Others might look at the chart and say that, since the economy has not seen fundamental improvement in the last fifteen years or so, there is no reason for stocks to go higher and that anytime the S&P 500 gets up around 1400 is a good time to reduce exposure and that anytime it approaches 800 is a good time to increase exposure. These are folks who remember that the Japanese market topped out at the end of 1989 and is now only about 25% of the value achieved at that time.
Some react just based on the current situation and tend to get excited and buy when the market is high and financial page headlines are trumpeting the new levels. They get really excited if such news stories break out of the financial section and show up on the front page. These are the same folks who get depressed and sell when the market is reaching new lows. It is that old "buy high, sell low" strategy. It seldom works to the benefit of the investor.

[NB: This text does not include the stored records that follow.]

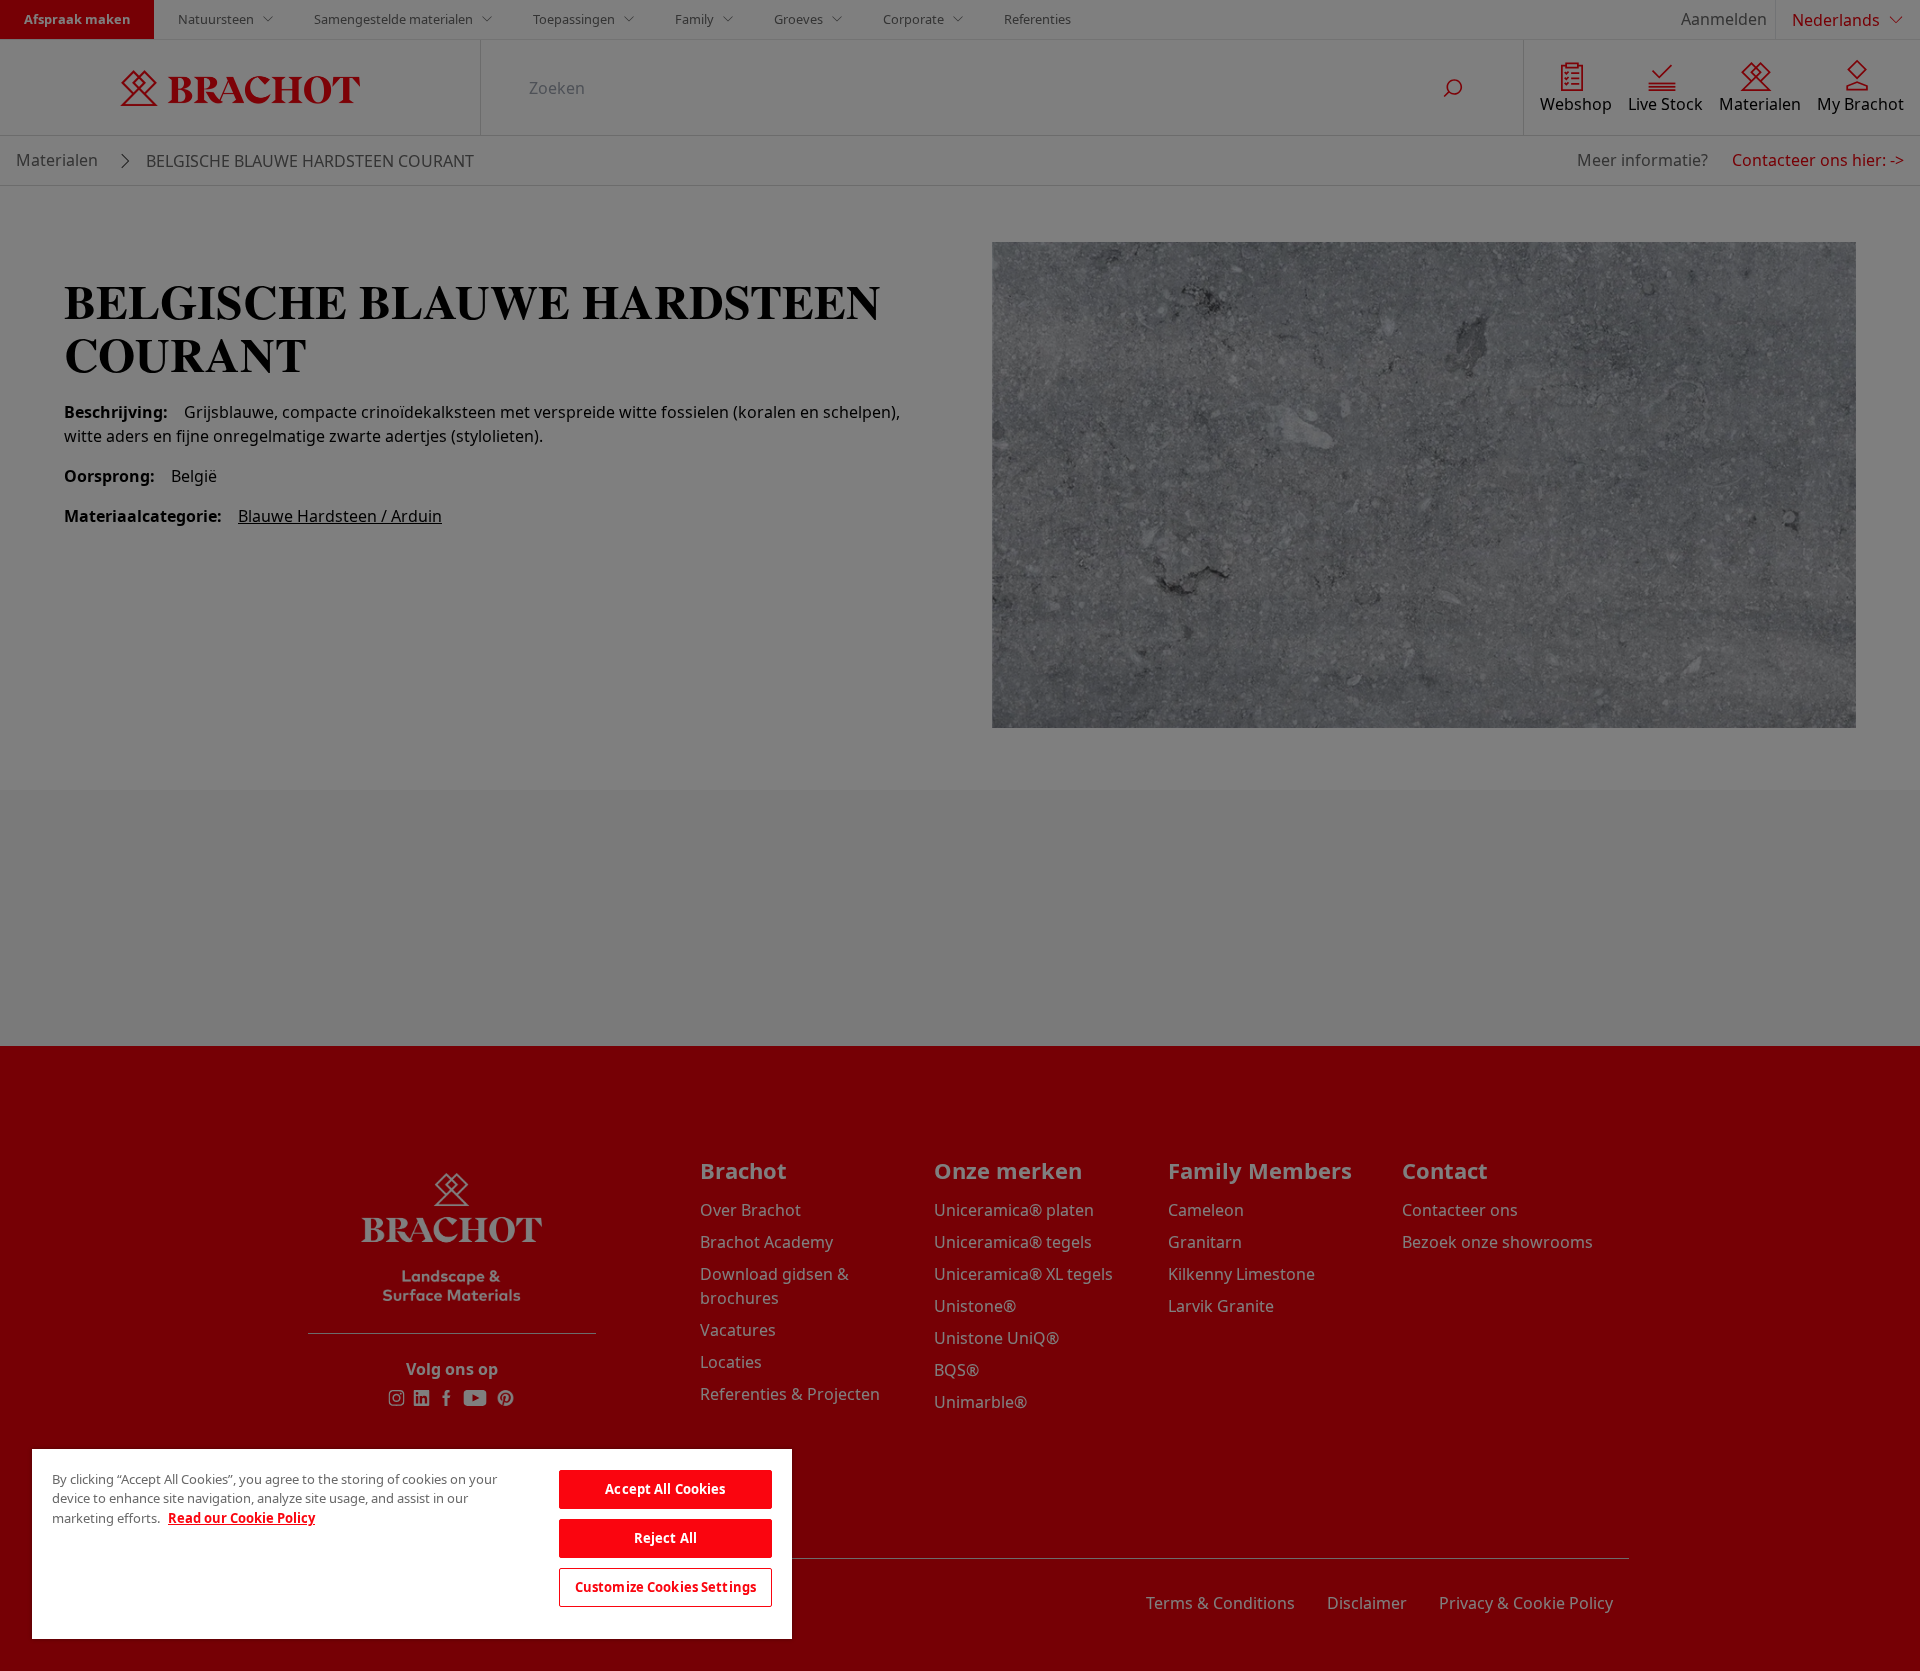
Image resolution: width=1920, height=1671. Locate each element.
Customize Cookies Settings (665, 1587)
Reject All (665, 1538)
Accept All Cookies (665, 1489)
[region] (412, 1544)
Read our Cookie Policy (241, 1518)
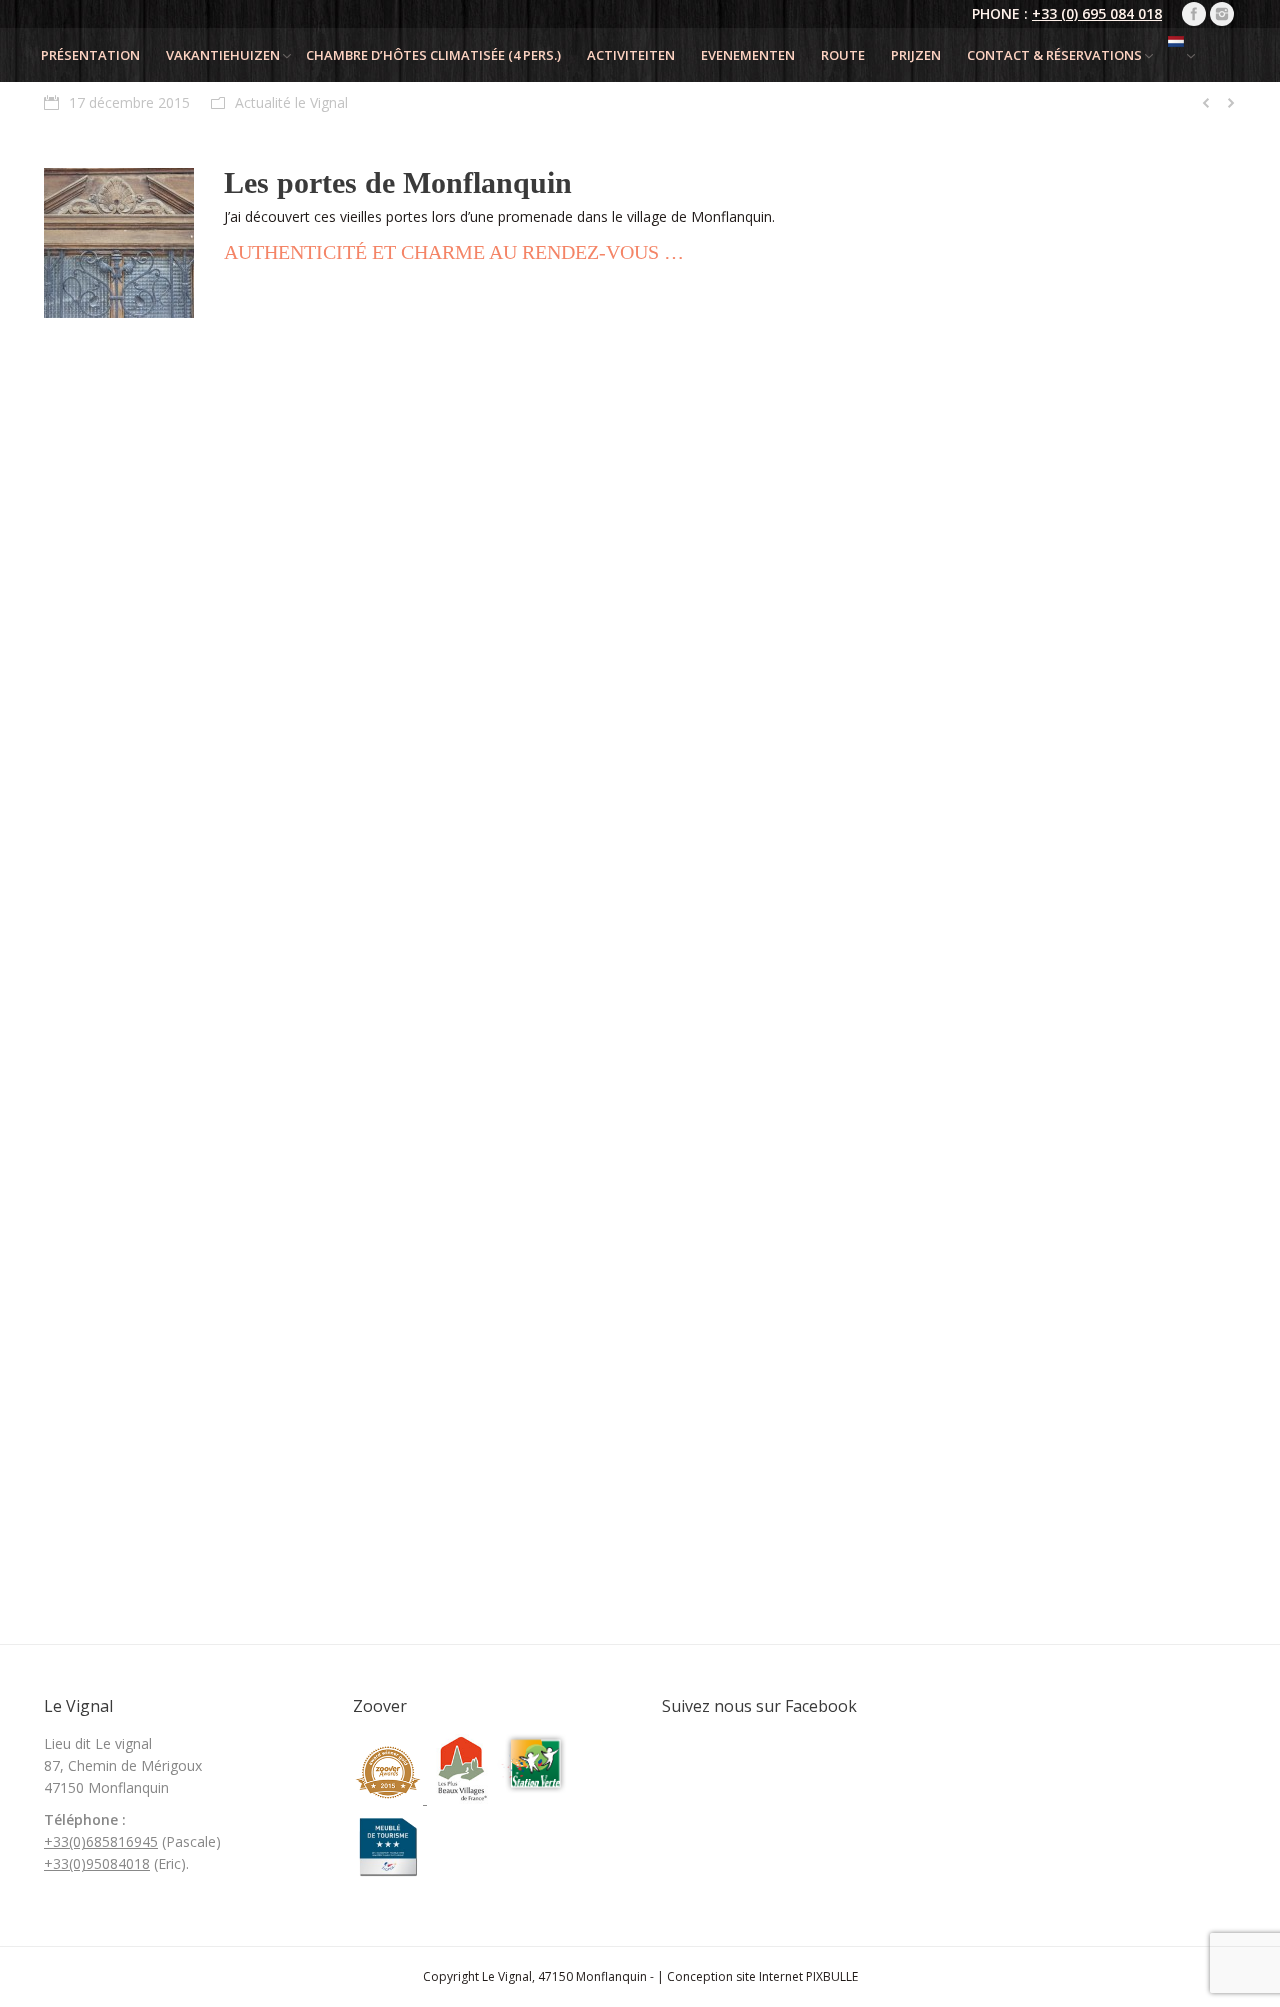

Whichever approach we choose, most of us have about a 50% chance of being right. Really smart and well-informed investors can increase the odds to a bit above 50%. Lucky investors hit the jackpot. Unlucky ones go broke.
I'm not giving any investment advice, but careful consideration of a long-term picture such as this one can help one have more realistic expectations.
And that little bar chart at the bottom is volume, number of shares traded. I think such an incredible increase in volume has been enabled only by internet access and on-line trading.
Here is a key point not to be overlooked. Those who consistently and steadily invested in a broad spectrum of US stocks over this entire 32 year time period, always resisting temptation to bail out in the bad times, have been quite successful.
As for the next 32 years, who knows?